I DONT KNOW WHAT THE FUCK THIS IS BUT WHATEVER MAN JUST 5 MORE REASON TO BUY THIS FUCKING HOT SHIT







The 1999 Toyota Corolla.

Let's talk about features.

Bluetooth: nope

Sunroof: nope

Fancy wheels: nope

Rear view camera: nope...but it's got a transparent rear window and you have a fucking neck that can turn.

Let me tell you a story. One day my Corolla started making a strange sound. I didn't give a shit and ignored it. It went away. The End.

You could take the engine out of this car, drop it off the Golden Gate Bridge, fish it out of the water a thousand years later, put it in the trunk of the car, fill the gas tank up with Nutella, turn the key, and this puppy would fucking start right up.

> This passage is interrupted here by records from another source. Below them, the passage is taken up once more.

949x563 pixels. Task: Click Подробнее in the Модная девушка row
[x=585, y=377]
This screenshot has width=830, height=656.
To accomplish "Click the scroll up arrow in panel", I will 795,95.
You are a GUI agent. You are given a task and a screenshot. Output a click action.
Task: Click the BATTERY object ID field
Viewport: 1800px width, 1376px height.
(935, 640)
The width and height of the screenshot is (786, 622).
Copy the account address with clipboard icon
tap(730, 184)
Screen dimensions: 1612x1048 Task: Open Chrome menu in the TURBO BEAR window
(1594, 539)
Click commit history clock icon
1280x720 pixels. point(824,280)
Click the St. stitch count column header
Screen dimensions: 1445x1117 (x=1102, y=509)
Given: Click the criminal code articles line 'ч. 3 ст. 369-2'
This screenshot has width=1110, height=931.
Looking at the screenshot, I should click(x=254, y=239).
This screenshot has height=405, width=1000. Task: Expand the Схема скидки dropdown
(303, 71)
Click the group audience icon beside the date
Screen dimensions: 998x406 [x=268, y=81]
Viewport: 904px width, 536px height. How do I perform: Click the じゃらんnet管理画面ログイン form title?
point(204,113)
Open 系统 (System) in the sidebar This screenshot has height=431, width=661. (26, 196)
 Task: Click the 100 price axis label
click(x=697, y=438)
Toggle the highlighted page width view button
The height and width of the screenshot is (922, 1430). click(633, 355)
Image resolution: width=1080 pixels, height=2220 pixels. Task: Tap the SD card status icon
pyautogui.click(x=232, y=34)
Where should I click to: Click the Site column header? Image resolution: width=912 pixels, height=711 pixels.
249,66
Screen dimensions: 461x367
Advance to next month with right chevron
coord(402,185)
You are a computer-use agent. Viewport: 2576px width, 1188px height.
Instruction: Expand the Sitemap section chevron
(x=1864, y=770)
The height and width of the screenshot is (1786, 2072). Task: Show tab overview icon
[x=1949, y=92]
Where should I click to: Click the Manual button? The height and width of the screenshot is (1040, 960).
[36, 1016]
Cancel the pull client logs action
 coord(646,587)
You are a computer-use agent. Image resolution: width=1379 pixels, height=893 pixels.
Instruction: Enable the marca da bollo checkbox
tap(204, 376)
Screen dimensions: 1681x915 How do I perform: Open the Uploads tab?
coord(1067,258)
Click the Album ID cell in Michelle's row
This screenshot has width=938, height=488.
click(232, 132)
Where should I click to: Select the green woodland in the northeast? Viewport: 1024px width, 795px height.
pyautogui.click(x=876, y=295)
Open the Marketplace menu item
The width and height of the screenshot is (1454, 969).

This car will outlive you, it will outlive your children.

Things this car is old enough to do: Vote: yes Consent to sex: yes Rent a car: it IS a car

This car's got history. It's seen some shit. People have done straight things in this car. People have done gay things in this car. It's not going to judge you like a fucking Volkswagen would.

Interesting facts:
This car's exterior color is gray, but it's interior color is grey. In the owner's manual, oil is listed as "optional." When this car was unveiled at the 1998 Detroit Auto Show, it caused all 2,000 attendees to spontaneously yawn. The resulting abrupt change in air pressure inside the building caused a partial collapse of the roof. Four people died. The event is chronicled in the documentary "Bored to Death: The Story of the 1999 Toyota Corolla"

WHAT THE HELL MAN THE SPACE ABOVE WAS SHORT NEED TO CREATE A NEW FUCKING SECTION FOR YOURS EYES. BUY IT NOW. HERE ARE SOME MORE FACTS YOU GUYS DONT GIVE A FLYING FUCK ABOUT. IT JUST SHOW YOU HOW GOOD OF A SALESMAN I AM



You wanna know more? Great, I had my car fill out a Facebook survey.

Favorite food: spaghetti

Favorite tv show: Alf

Favorite band: tie between Bush and the Gin Blossoms



This car is as practical as a Roth IRA. It's as middle-of-the-road as your grandpa during his last Silver Alert. It's as utilitarian as a member of a church whose scripture is based entirely on water bills.

When I ran the CarFax for this car, I got back a single piece of paper that said, "It's a Corolla. It's fine."

Let's face the facts, this car isn't going to win any beauty contests, but neither are you. Stop lying to yourself and stop lying to your wife. This isn't the car you want, it's the car you deserve: The fucking 1999 Toyota Corolla.